Stefan aus dem Siepen présente "La Corde"
Les blés sont comme le bonheur […]. Quand le bonheur devient trop grand, le malheur n’est jamais loin.
C'est seulement lorsque la flûte se taisait qu'ils redevenaient attentifs, constatant avec un étonnement rétrospectif qu'à l'instant même ils se sentaient bien et que la cause de cet état avait disparu; dès que la mélodie reprenait, un infime sourire éclairait brièvement leur visage et ils étaient heureux de se laisser à nouveau enfermer dans un cocon sonore.
La corde est longue ! croyez-moi ! j’ai fait un bon bout de chemin, mais je n’ai pas trouvé l’autre extrémité
Sur l'étendue de terre parcourue de stries blanchâtres, les épis, tordus en tous sens, étaient couchés sur le sol; on aurait dit un lac fouetté par le vent, couvert d'une infinité de vagues et de remous, qui se serait figé au plus fort de la tempête.
Le soleil qui déclinait entre les troncs nimbait de rose sa silhouette, lui conférant une aura de dignité et de respectabilité dont elle était totalement dépourvue sous un éclairage normal.
Le hurlement des loups se fit de nouveau entendre, s'étirant dans le soir, sinistre et incessant, parfois moins fort, s'abaissant jusqu'à n'être plus qu'un son ténu, presque geignard, un simple gémissement bientôt, avant d'enfler subitement, plainte modulée à pleine voix, qui, portant loin et perçant l'obscurité, parvenait par moments à recouvrir totalement les craquements du feu et le bruit du vent dans les arbres.
Une lune gris pâle se leva au-dessus des arbres, indifférente.
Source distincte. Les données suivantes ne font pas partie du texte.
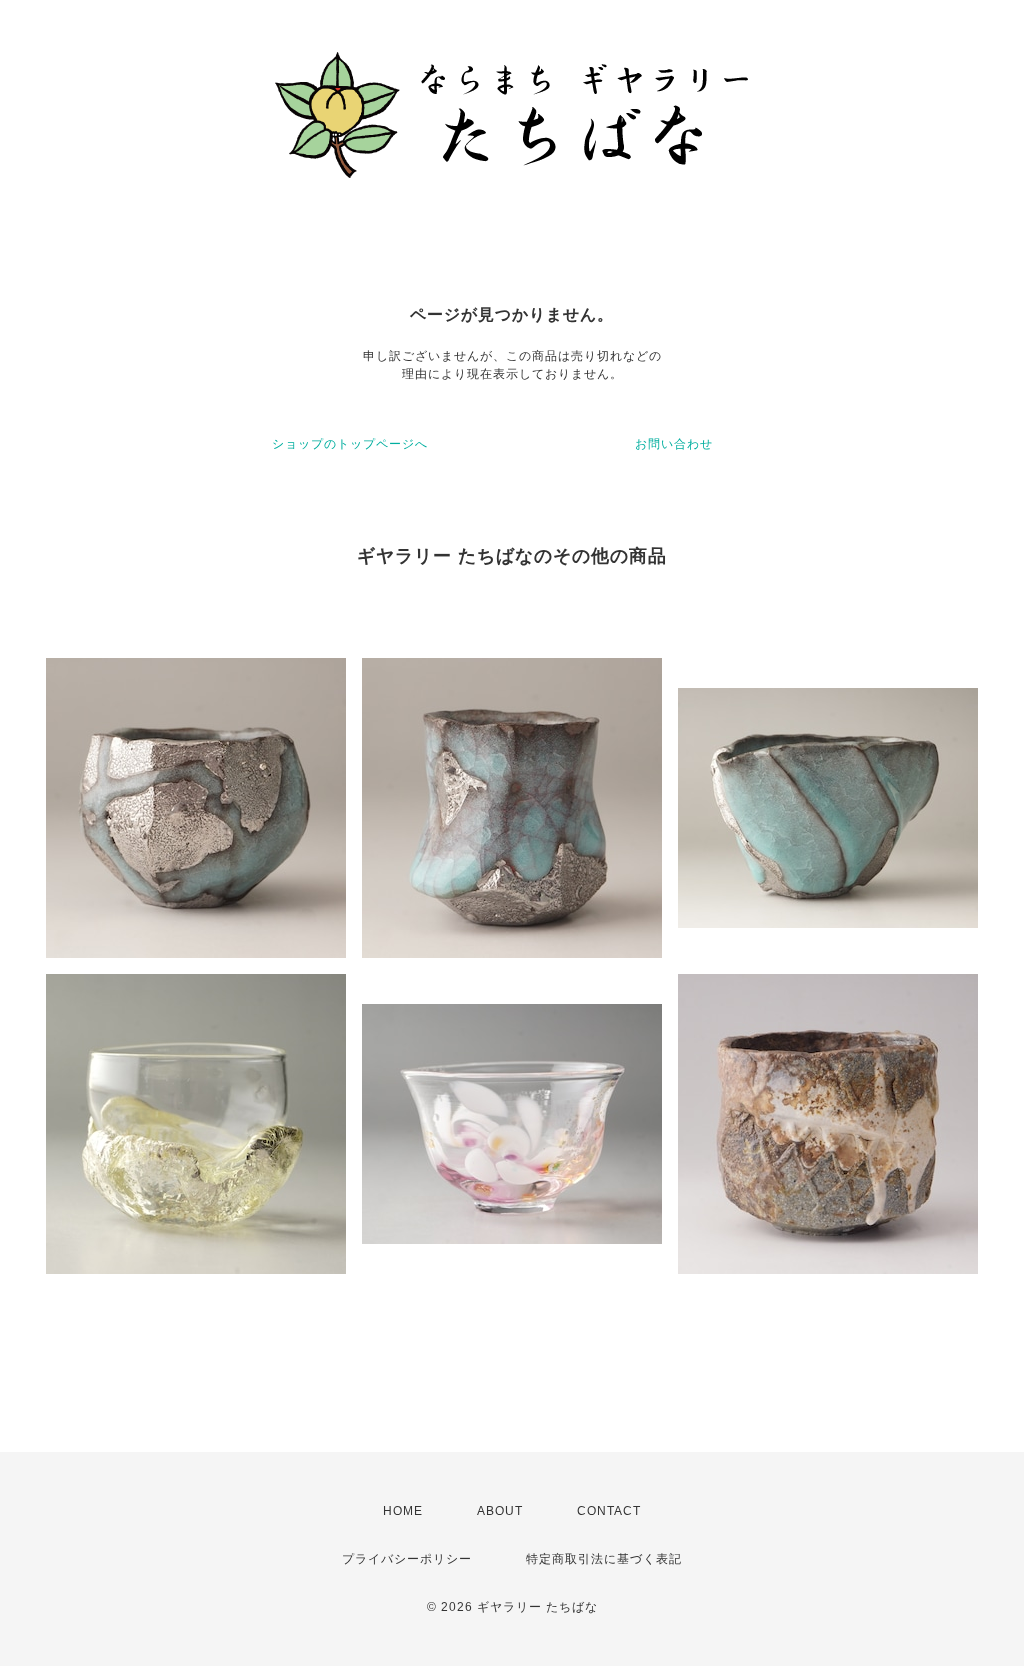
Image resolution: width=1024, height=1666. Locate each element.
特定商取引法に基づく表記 (604, 1559)
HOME (403, 1511)
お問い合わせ (674, 444)
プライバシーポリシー (407, 1559)
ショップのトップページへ (350, 444)
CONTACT (609, 1511)
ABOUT (500, 1511)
Sachant pourtant que leurs maris ne reviendraient plus ce soir-là, les femmes trouvèrent réconfortant de patienter encore un petit moment
Rauk se leva de sa place et, ce qui le fit paraitre plus chétif encore, se plaça devant le tronc épais du tilleul afin de pouvoir embrasser du regard ses compagnons assis.
Les paysans étaient heureux. Sans cesse, ils fouillaient du regard le clair-obscur des taillis devant eux, ne se lassant pas du spectacle de la corde : tantôt luisante sous le soleil, on la voyait nettement courir sur le sol, tantôt on la perdait de vue, enfouie sous le brun éteint des feuilles sèches.
Ayant repris des forces durant la nuit, tous affrontaient cette nouvelle journée avec un mélange d’exubérance et de joyeuse impatience. Jusqu’à la fin de leur vie, ils parleraient à leurs enfants et petits-enfants de cette longue expédition vers l’inconnu, et ceux-ci la raconteraient à leur tour à leurs enfants et petits-enfants. Elle constituait le sommet de leur existence dans ces contrées reculées, une existence se déroulant dans une monotonie étouffante qu’aucun événement ou presque ne venait jamais rompre.